The C-17 that landed Sunday in Indianapolis contained 132 pallets of Nestlé formula specially designed for infants and toddlers with cow milk allergies. That amounts to about 78,000 pounds – enough to feed 9,000 babies and 18,000 toddlers for a week.
The formula was made in Nestlé’s Zurich plant and trucked to Ramstein Air Base in Germany, where a crew that had just completed an aid delivery to Ukraine brought it to the U.S.
The formula could benefit infants like 7-month-old Ensley Gendig, who has a dairy and soy allergy that makes finding the right formula challenging for parents Megan and Steven.
Ensley has had a mix of breast milk and formula, but keeping the formula on hand has not been easy for her parents. Both members of the Bargersville couple travel around central Indiana for their jobs and look for formula around the region.
“This means a lot not only for our little one, but also for so many others that are really banking on this to help provide meals for their kids,” Megan Gendig said.
Some cases would be ready for distribution in a few days, Nestlé officials said. The rest are still awaiting results of standard quality testing performed in Switzerland. Those will be distributed once the results come back.
Another shipment of 112 pallets of a broader range of baby formula from Europe is expected to arrive in the Washington, D.C., area, in the coming days, Vilsack said. The Indianapolis shipment will go to hospitals and health clinics around the country.
The formula that arrived Sunday will help some of those hardest hit by the formula shortage, said Dr. Emily Webber, a pediatrician and Riley Hospital for Children’s chief medical information officer.
About 70,000 children in the U.S. are allergic to cow milk, Vilsack said.
“Depending on the special formulas and for most intensely the children that need these formulas, there aren’t any substitutions,” Webber said. “There aren’t any shortcuts.”

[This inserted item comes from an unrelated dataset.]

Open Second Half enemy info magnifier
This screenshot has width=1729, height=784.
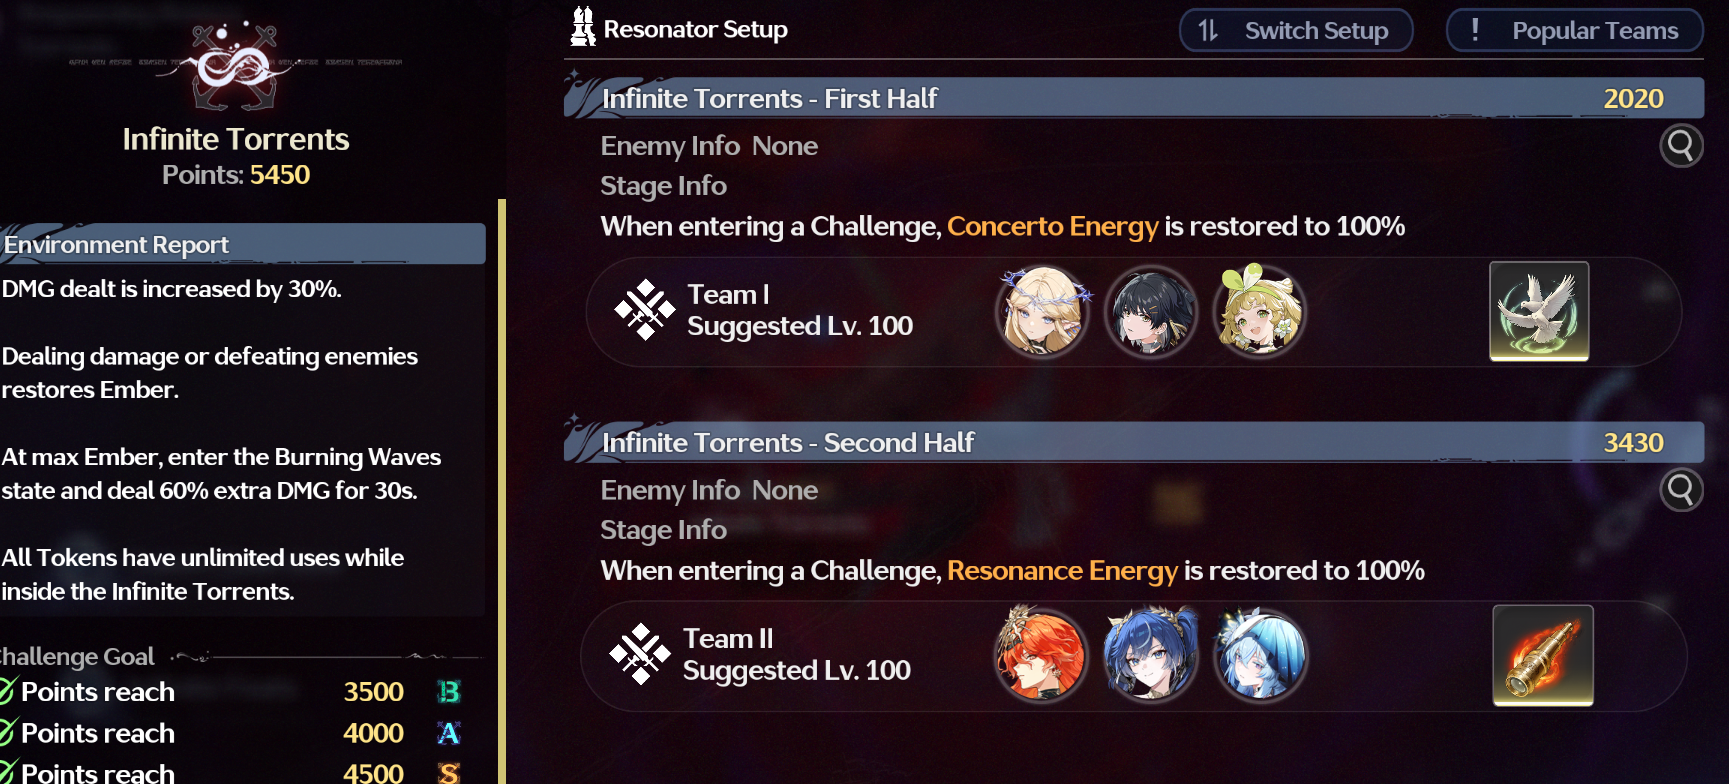point(1681,490)
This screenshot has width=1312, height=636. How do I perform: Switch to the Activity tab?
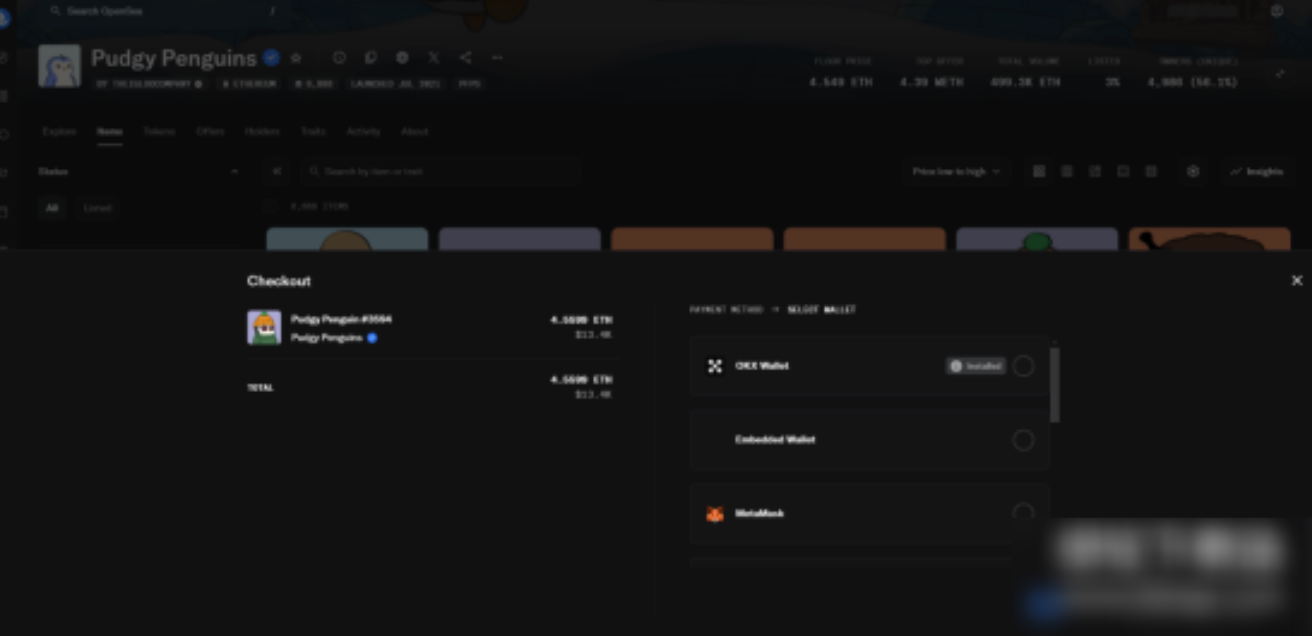[x=363, y=132]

Brian Deese director of the National Economic Council, told CNN on Sunday that the formula from Europe would provide “some incremental relief in the coming days.”
He said on CNN’s “State of the Union” that more help was coming.
“We’re going to keep working on it over the course of the week,” he said.
Asked how the situation reached the point that a first-world country would run out of infant formula, Deese pointed to the shutdown of manufacturer Abbott’s factory, and questioned why there wasn’t more competition in the market.
“It goes back to this question of how we can bring more competition in our economy, have more providers of this formula so that no individual company has this much control over supply chains,” he said.
How the formula crisis began
The crisis has been brewing since February, when an Abbott plant in Sturgis, Michigan, shut down after four infants who drank formula produced there developed bacterial infections. Last week, the Food and Drug Administration and Abbott reached a deal to reopen the plant.
Abbott Nutrition officials have said that it could take up to two weeks to open the plant, and then another six to eight before product hits store shelves.
To help Abbott ramp up production, Biden last week triggered the Defense Production Act, which will give the plant priority for necessary supplies, including formula ingredients, container lids and paper for labeling.
In addition, the government is discussing getting additional formula from other countries such as Australia, Vilsack said. Although the United States imports a small amount of baby formula from Mexico, the Netherlands, and Ireland, typically about 98% of the product consumed here is produced here.
“Certainly within the next 30 days, we’re going to begin seeing abatement of this situation,” Vilsack said. “Over the course of the next several weeks, we should see an ever-increasing supply.”